Problem statement: Having located the line with "Given: Open the Insert dropdown button", repeat it and all remaining lines of the records exactly. Pictures do not belong in the answer.

-------

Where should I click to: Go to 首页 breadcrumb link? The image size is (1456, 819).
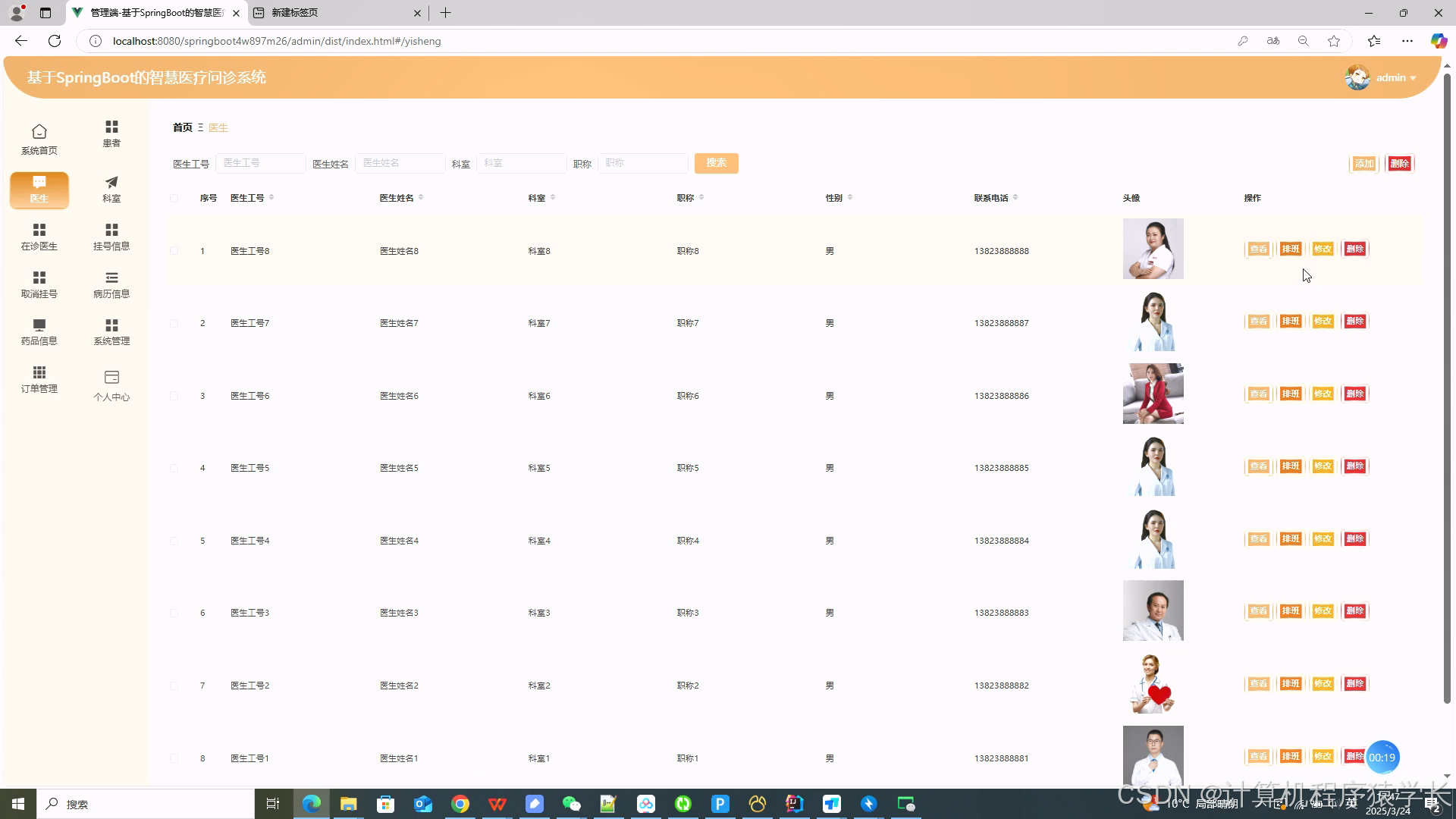182,127
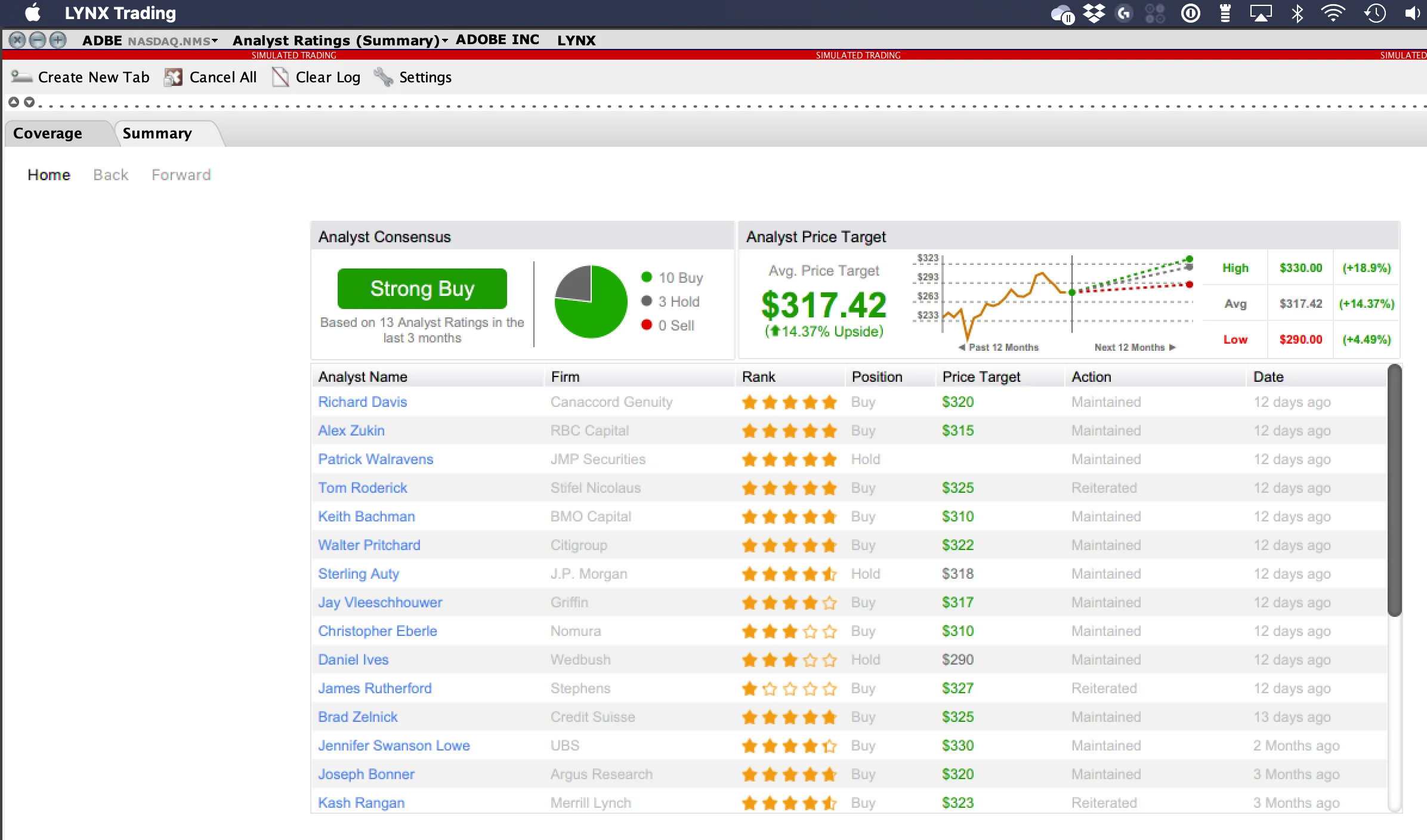Click the Strong Buy button
The image size is (1427, 840).
pyautogui.click(x=422, y=289)
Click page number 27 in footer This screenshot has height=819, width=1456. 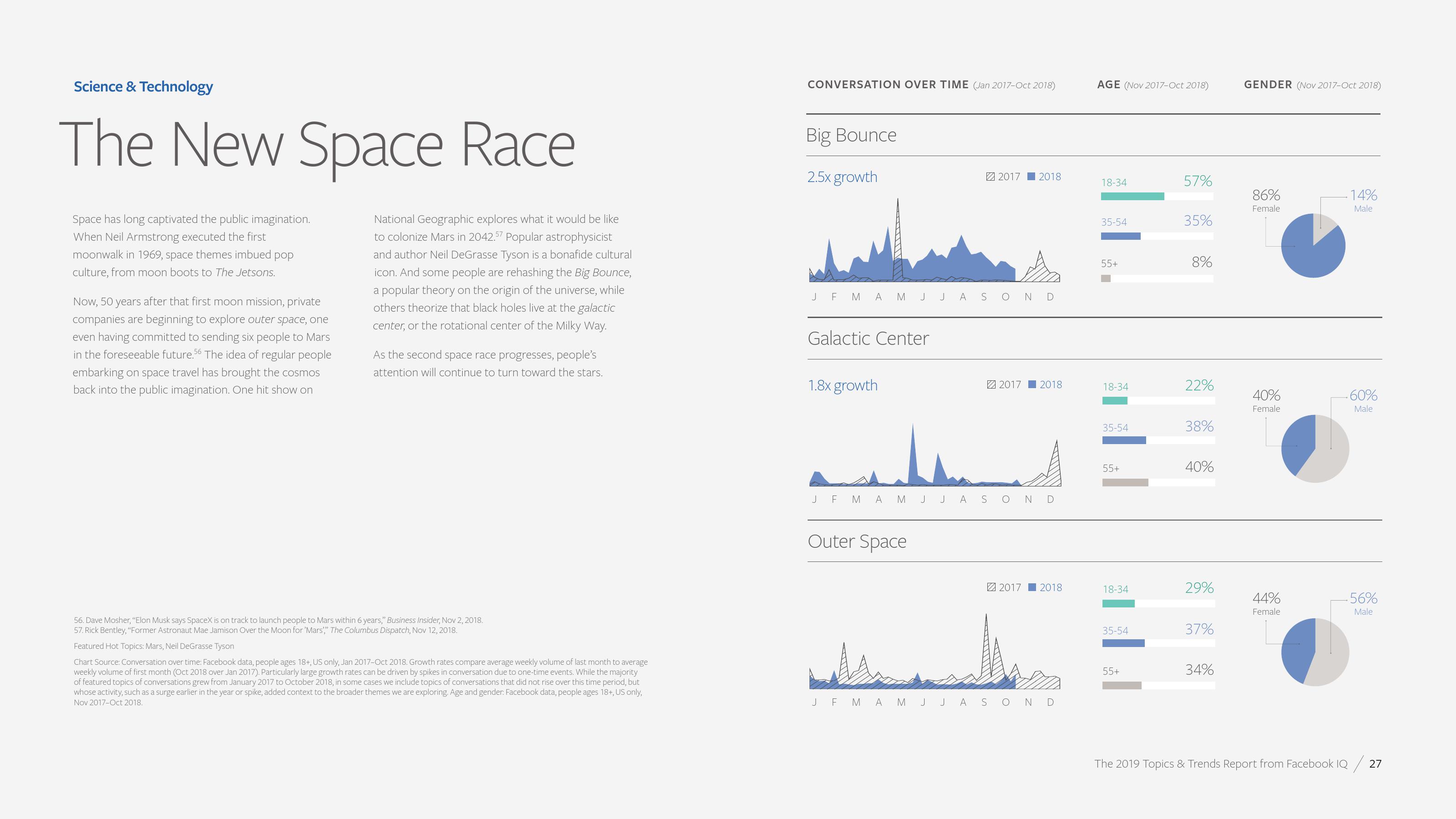[x=1375, y=763]
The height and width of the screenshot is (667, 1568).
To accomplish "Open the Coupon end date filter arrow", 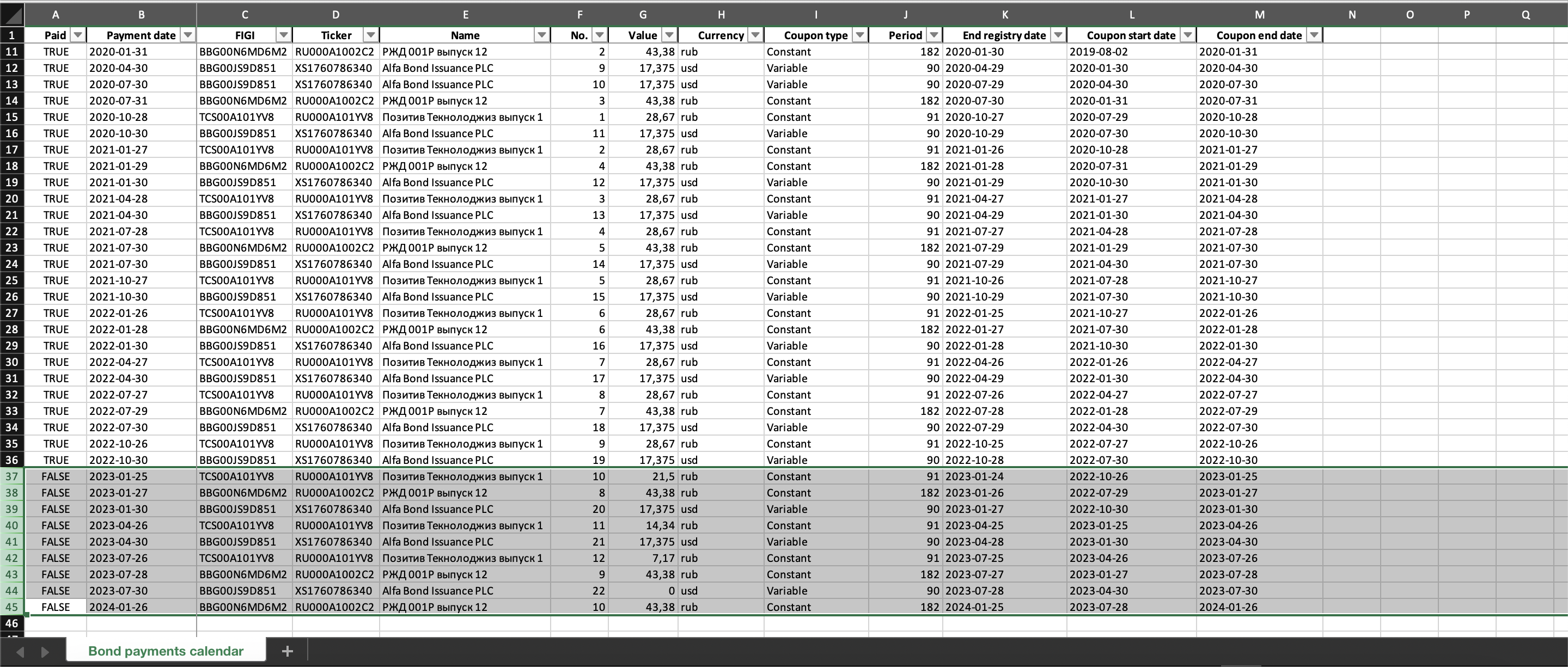I will tap(1314, 35).
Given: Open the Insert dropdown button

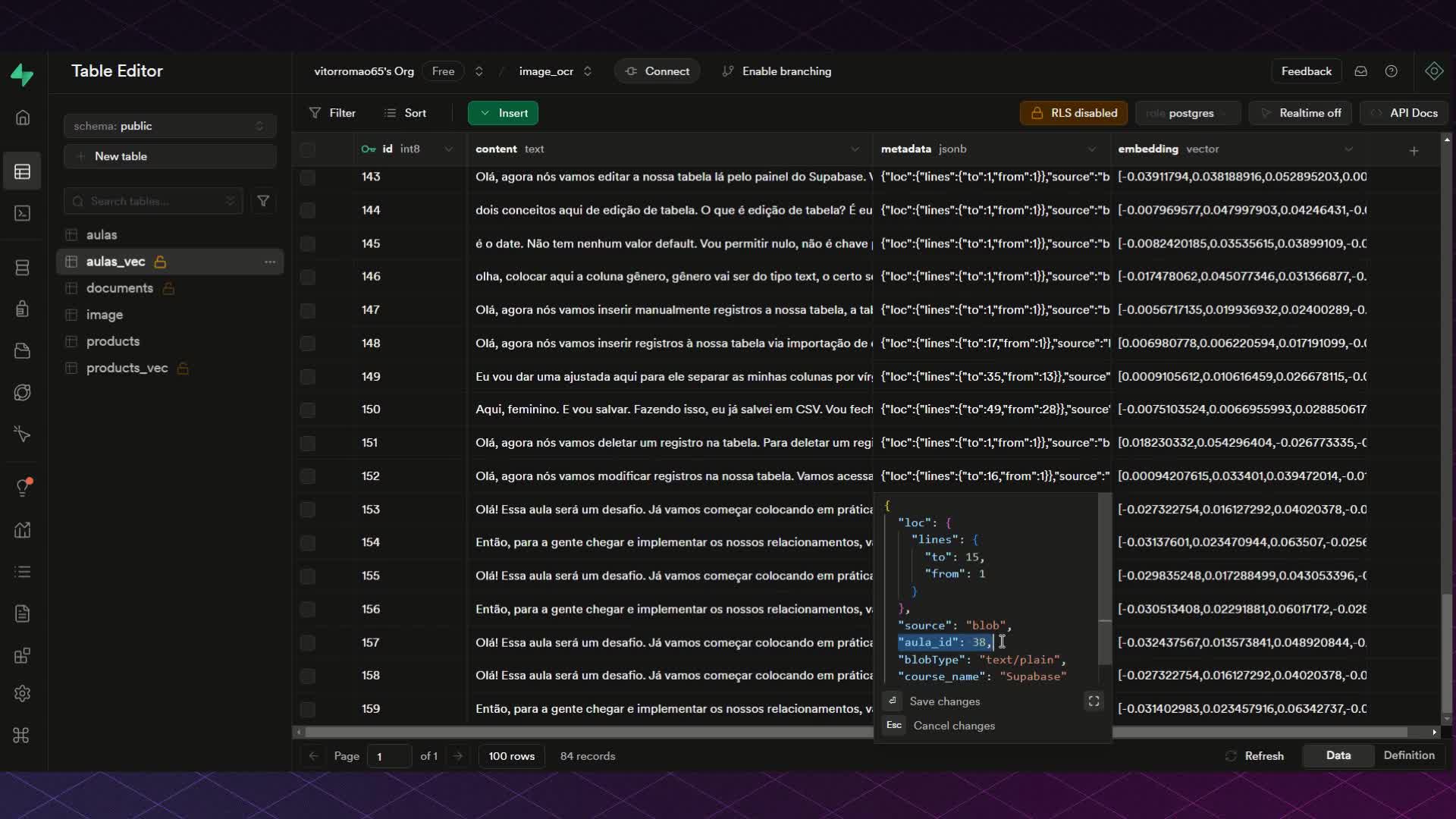Looking at the screenshot, I should click(503, 113).
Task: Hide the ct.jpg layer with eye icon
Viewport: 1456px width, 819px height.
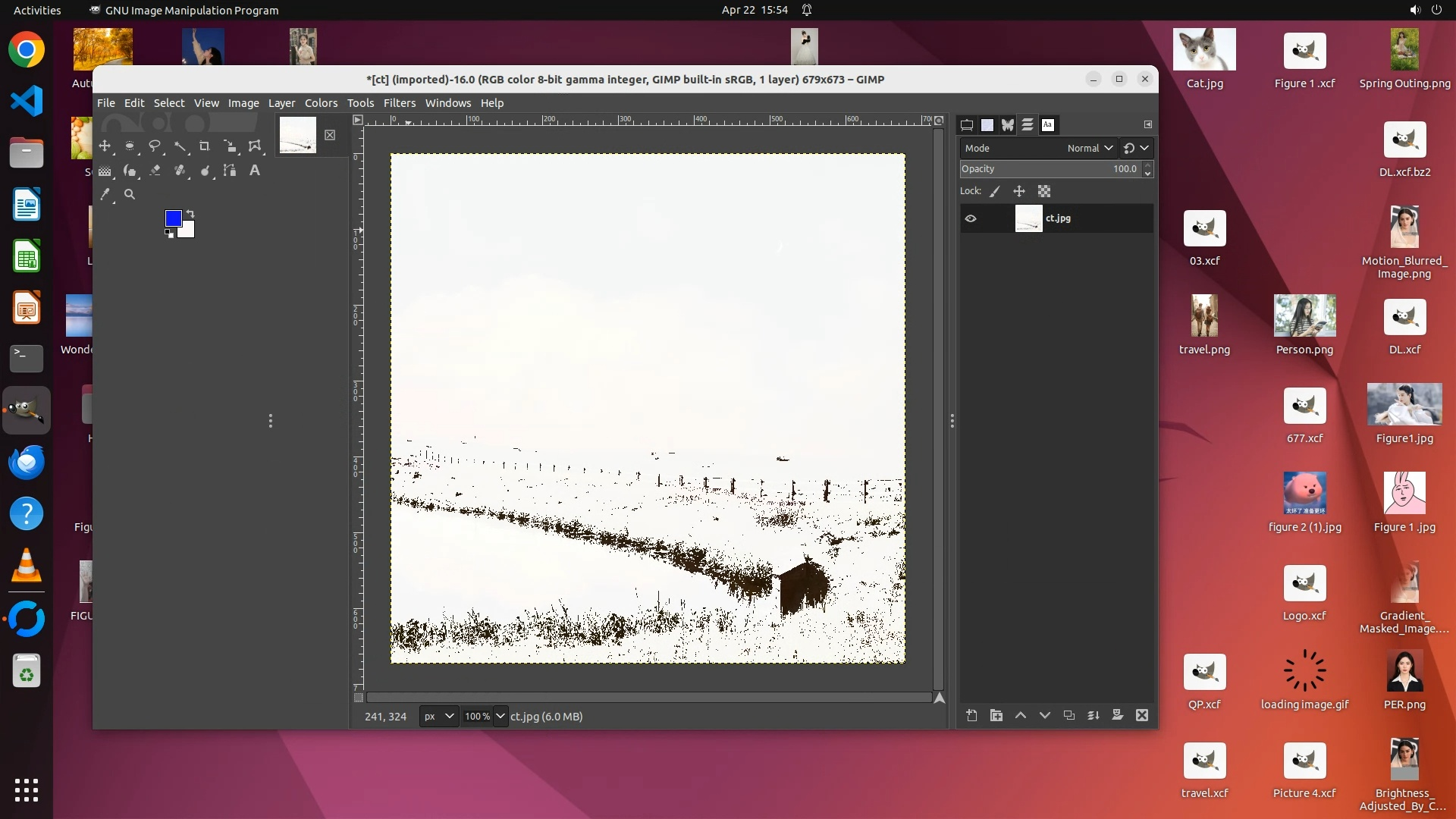Action: [x=971, y=218]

-------

Answer space:
Given: Open the Insert dropdown button

Looking at the screenshot, I should click(503, 113).
Task: Hide the ct.jpg layer with eye icon
Viewport: 1456px width, 819px height.
Action: [x=971, y=218]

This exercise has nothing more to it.